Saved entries
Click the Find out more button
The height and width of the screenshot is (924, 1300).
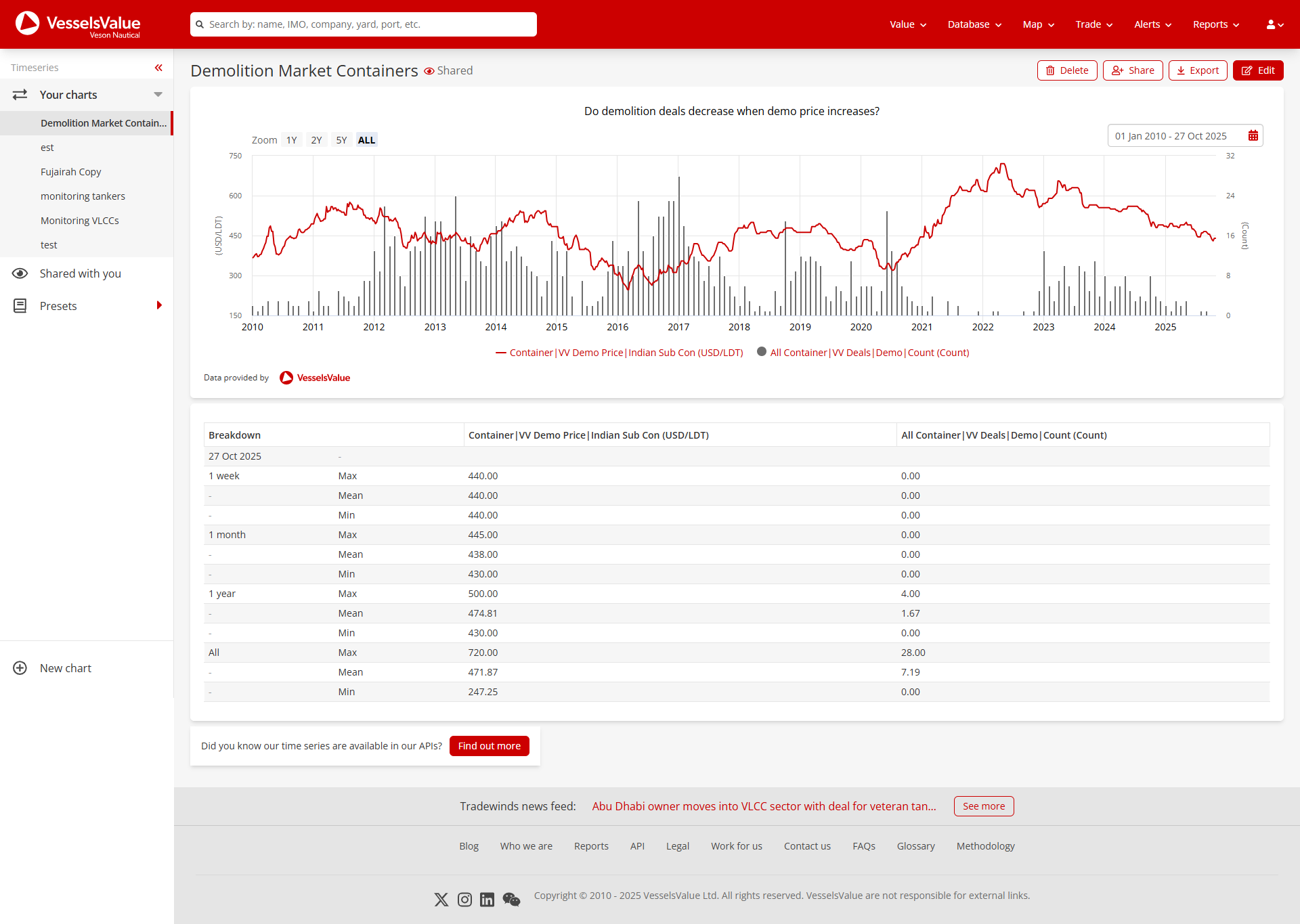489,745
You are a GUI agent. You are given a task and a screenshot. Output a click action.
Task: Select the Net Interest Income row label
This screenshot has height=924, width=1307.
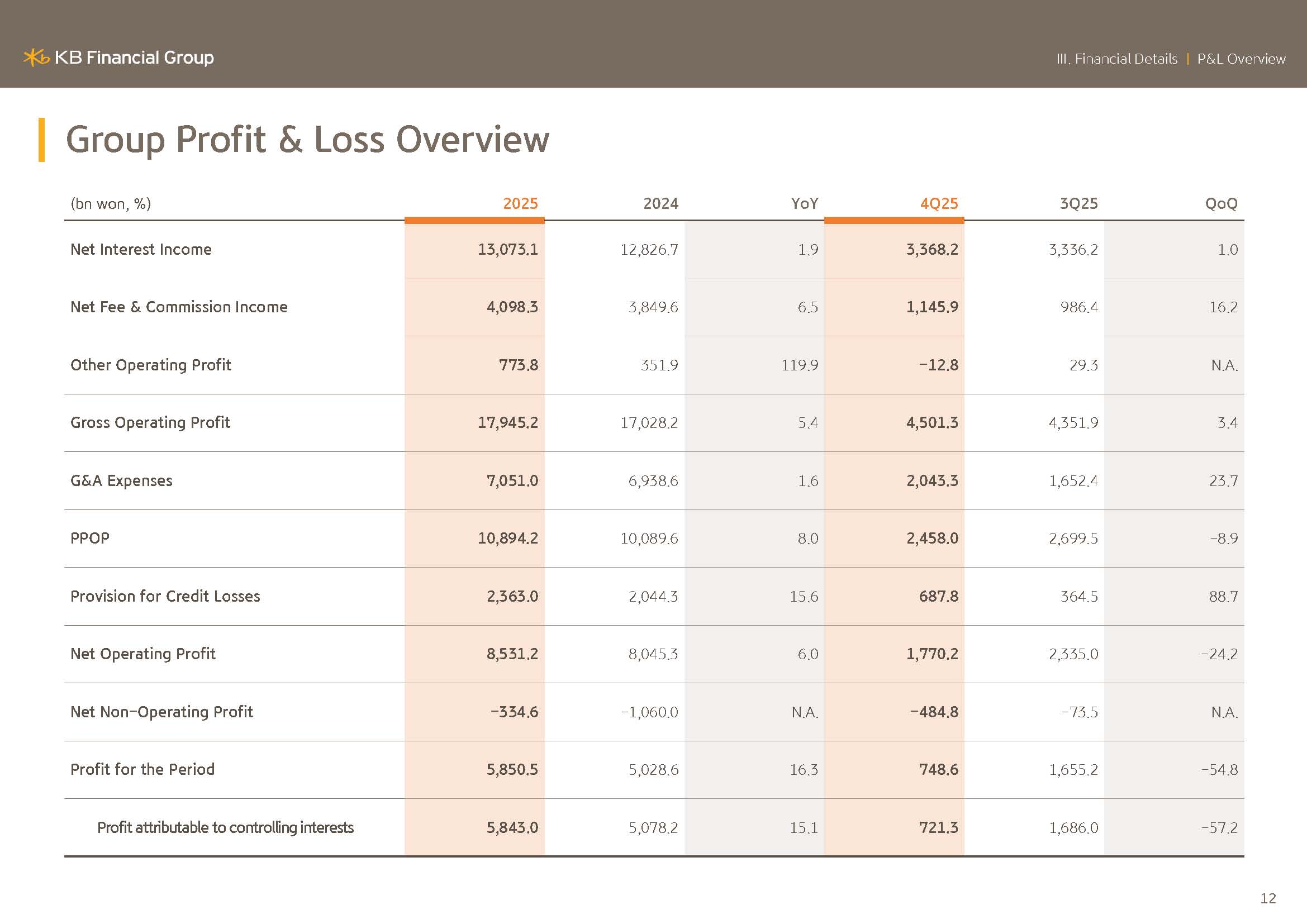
==
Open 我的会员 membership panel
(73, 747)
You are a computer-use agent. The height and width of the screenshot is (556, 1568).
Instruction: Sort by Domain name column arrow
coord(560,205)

● What to work on
Working from the data above, extract solely the lines from the one containing "Task: Select the" through the one containing "This screenshot has height=924, width=1307.", exactly as they appear, both included.

● Exercise response
Task: Select the Net Interest Income row label
This screenshot has height=924, width=1307.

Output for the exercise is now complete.